**Text section:**
----------
Assisted Suicide For Mental Suffering

image: bravest thing i did
In JAPAN, some people see SUICIDE as an honorable way of taking responsibility for lives gone sour.
- Turning Japanese, 2005
Losing the will to live is not always standing on a ledge. It’s not always being in crisis mode (for me anyway). It’s a dull ache in my chest that weighs me down constantly. I might laugh or appear normal, but that ache to disappear is there, underneath.
- What It Feels Like to Lose the Will to Live, The Mighty, 2023
... nonfatal suicidal behavior is associated with femininity, whereas suicide is associated with the masculine. Thus, surviving a suicide attempt is perceived as particularly inappropriate behavior for males, suggesting that suicide takes courage
- Depression and the Silent Male, Ellyroseblog, 2022
Debt is a huge mental health burden. According to research presented by The Aspen Institute 16 percent of suicides in the United States occur in response to a financial problem… The cumulative loss to global GDP over 2020 and 2021 from the pandemic crisis could be around 9 trillion dollars, greater than the economies of Japan and Germany, combined.
- The Impact Of Covid-19 On Suicide Rates, Psycom, 2021
I’ve THOUGHT about and WRITTEN about SUICIDE so many times, that it’s HARD TO DECIDE if I’m a whiner like teenagers that slit their wrists for attention, or deserve a medal for fighting the urge to kill myself year after year.
- Lost All Hope, 2018
In 2019, poverty was associated with more than 10 times as many deaths as homicide, 4.7 times as many deaths as firearms, 3.9 times as many as suicide, and 2.6 times as many as drug overdose.
- Novel Estimates of Mortality Associated With Poverty in the US, April 17. 2023


Medical Assistance in Dying Should Not Exclude Mental Illness

By Clancy Martin
New York Times
April 21, 2023

My first attempt to kill myself was when I was a child. I tried again as a teenager; as an adult, Ive attempted suicide repeatedly and in a variety of ways. And yet, as a 55-year-old white man (a member of one of the groups at the highest risk for suicide in America) and the happily married father of five children, I am thankful that I am incompetent at killing myself.

I believe that almost every suicide can be prevented, including my own, with access to GOOD BEHAVIORAL HEALTH SYSTEMS. I have talked many, many people “off the ledge.”
----------
**Record extracts:**
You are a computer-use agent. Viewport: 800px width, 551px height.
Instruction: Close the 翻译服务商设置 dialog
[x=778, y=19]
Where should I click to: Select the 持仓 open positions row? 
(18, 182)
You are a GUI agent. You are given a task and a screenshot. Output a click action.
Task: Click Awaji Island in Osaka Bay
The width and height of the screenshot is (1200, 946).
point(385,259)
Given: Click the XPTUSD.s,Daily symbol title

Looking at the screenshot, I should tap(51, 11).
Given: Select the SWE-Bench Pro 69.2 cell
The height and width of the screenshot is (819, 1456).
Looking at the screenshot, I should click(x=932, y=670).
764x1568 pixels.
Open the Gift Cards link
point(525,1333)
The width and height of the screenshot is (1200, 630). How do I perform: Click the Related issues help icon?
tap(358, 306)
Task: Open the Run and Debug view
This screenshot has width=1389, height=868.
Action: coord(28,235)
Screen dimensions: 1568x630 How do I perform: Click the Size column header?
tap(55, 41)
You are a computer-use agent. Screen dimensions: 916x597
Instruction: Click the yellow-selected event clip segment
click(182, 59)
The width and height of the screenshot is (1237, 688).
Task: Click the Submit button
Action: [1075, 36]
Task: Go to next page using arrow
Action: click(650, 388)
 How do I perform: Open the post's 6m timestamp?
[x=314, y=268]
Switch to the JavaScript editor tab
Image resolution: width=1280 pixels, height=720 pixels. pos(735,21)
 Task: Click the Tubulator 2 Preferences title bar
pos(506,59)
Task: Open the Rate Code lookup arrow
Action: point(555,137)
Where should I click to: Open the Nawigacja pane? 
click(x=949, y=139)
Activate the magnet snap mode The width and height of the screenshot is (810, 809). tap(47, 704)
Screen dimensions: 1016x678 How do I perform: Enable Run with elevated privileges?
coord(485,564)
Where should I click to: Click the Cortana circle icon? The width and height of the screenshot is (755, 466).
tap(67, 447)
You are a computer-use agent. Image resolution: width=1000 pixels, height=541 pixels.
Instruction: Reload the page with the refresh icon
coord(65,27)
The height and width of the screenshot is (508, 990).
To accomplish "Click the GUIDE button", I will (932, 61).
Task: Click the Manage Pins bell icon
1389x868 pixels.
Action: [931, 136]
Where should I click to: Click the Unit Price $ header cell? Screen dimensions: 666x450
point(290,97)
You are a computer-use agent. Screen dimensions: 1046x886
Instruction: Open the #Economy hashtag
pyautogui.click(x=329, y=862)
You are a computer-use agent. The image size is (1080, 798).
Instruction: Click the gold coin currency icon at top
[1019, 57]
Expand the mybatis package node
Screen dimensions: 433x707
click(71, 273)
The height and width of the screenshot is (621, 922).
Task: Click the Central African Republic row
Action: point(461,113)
----------
**What you will do:**
- A) List the titles of the sources that the page on assisted suicide for mental suffering quotes before the New York Times piece, each with the year given for it.
- B) Answer these questions from the page on assisted suicide for mental suffering:
(i) What share of suicides in the United States occur in response to a financial problem, according to the research presented by The Aspen Institute?
(ii) In 2019, poverty was associated with how many times as many deaths as homicide?
(iii) What age does the writer of the New York Times piece give for himself?
- C) Continue the New York Times piece on medical assistance in dying, picking up after its last sentence on the page about assisted suicide for mental suffering.

**Replies:**
- A)
Turning Japanese, 2005
What It Feels Like to Lose the Will to Live, 2023
Depression and the Silent Male, 2022
The Impact Of Covid-19 On Suicide Rates, 2021
Lost All Hope, 2018
Novel Estimates of Mortality Associated With Poverty in the US, 2023

- B)
(i) 16 percent
(ii) More than 10 times as many
(iii) 55

- C)
I am a Canadian, where eligible adults have had the legal right to request medical assistance in dying (MAID) since June 2016. ACCEPTANCE OF MAID has been spreading, and it is now legal in almost a dozen countries and 10 U.S. states and Washington, D.C. To my mind, this is moral progress: When a person is in unbearable physical agony, suffering from a terminal disease, and death is near, surely it is compassionate to help end the pain, if the person so chooses.

But a debate has arisen in Canada because the law was written to include those living with severe, incurable mental illness. This part of the law was meant to take effect this year but was recently POSTPONED until 2024.

Many people who want to end their lives because of intense mental suffering find themselves grateful for their lives once the suicidal moment or attempt has passed. As Ken Baldwin, who survived a suicide attempt by leaping off the Golden Gate Bridge, famously REMARKED, “I instantly realized that everything in my life that I’d thought was unfixable was totally fixable - except for having just jumped.”

One might expect that as someone who has repeatedly attempted suicide and yet is happy to be alive, I am opposed to euthanasia on psychiatric grounds. But it is because of my intimacy with suicide that I believe people must have this right.

It’s true that policymakers, psychiatrists and medical ethicists must treat requests for euthanasia on psychiatric grounds with particular care, because we dont understand mental illness as well as we do physical illness. However, the difficulty of understanding extreme psychological suffering is in fact a reason to endorse a prudent policy of assisted suicide for at least some psychiatric cases. When people are desperate for relief from torment that we do not understand well enough to effectively treat, giving them the right and the expert medical assistance to end that misery is caring for them.

Canada’s MAID law recognizes that people suffering from extreme depression, for example, may find no other means to end their agony. Approximately one-third of people coping with major depressive disorder have symptoms that do not reliably respond to available treatments. If you know there is no medically sanctioned way out of your mental pain, you may be likely to take matters into your own hands. Major depression is one of the psychiatric diagnoses most common to suicidal people, and approximately two-thirds of people who die by suicide are depressed at the time of their death. Yet any of us can commit suicide - and currently it is an epidemic.

A panel of experts has recommended safeguards and protocols for requests for aid in dying made by people with mental illness. Should MAID’s extension to those suffering acute mental pain follow the Canadian model, patients will be able to make their case to two health care practitioners, who must agree that their illness is “grievous and irremediable.” This is far preferable to the messy, difficult, terrifying job of trying to do it yourself. The suicidal person’s involvement in a behavioral health setting that can give a variety of kinds of help might result in rethinking the desire to die. Suicidal ideation can consume the lives of those who live with it. By interrupting or complicating the habitual patterns of chronic suicidal ideation, the prospect of relief through MAID could, paradoxically, ease the need for ending ones own life.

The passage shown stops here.